Physical characteristics
- Mouth: Daugava (Western Dvina)
- • coordinates: 55°26′03″N 30°44′41″E﻿ / ﻿55.43417°N 30.74472°E
- Length: 100 km (62 mi)
- Basin size: 2,340 km^{2} (900 sq mi)

Basin features
- Progression: Daugava→ Baltic Sea

= Usvyacha =

The Usvyacha (Усвяча) is a river in Kunyinsky and Usvyatsky Districts of Pskov Oblast in Russia and in Vitebsk Raion of Vitebsk Region in northern Belarus. A right tributary of the Daugava (the Western Dvina), the Usvyacha is 100 km long, and its basin drains an area of 2340 km2.

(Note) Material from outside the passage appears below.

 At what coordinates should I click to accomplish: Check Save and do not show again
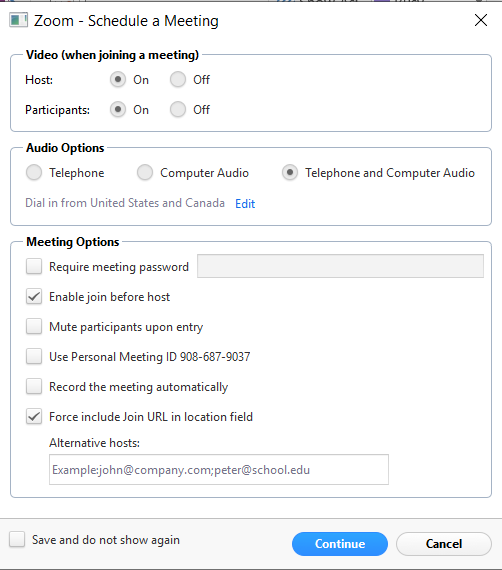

The source of the Usvyacha is located in the southern part of Kunyinsky District. Usvyacha flows to the north, through Lake Usmynskoye and Lake Ozeron. North of Lake Ozeron, it turns west and flows into Lake Ordosno. This lake is located at the border between Kunyinsky and Usvyatsky Districts. Usvyacha flows out of the lake in the southern direction and enters Lake Usvyaty. The urban-type settlement of Usvyaty is located at the right bank of the Usvyacha north of the lake. South of Lake Usvyaty, the Usvyacha accepts the Ovsyanka from the right and crosses into Belarus. Its mouth is located 3 km upstream of the urban-type settlement of Surazh.

The 2,340-km² drainage basin of the Usvyacha includes the center and the southeast of Usvyachsky District, the southwest of Kunyinsky District, the northwest of Velizhsky District of Smolensk Oblast, as well as the northwest of Vitebsk Raion.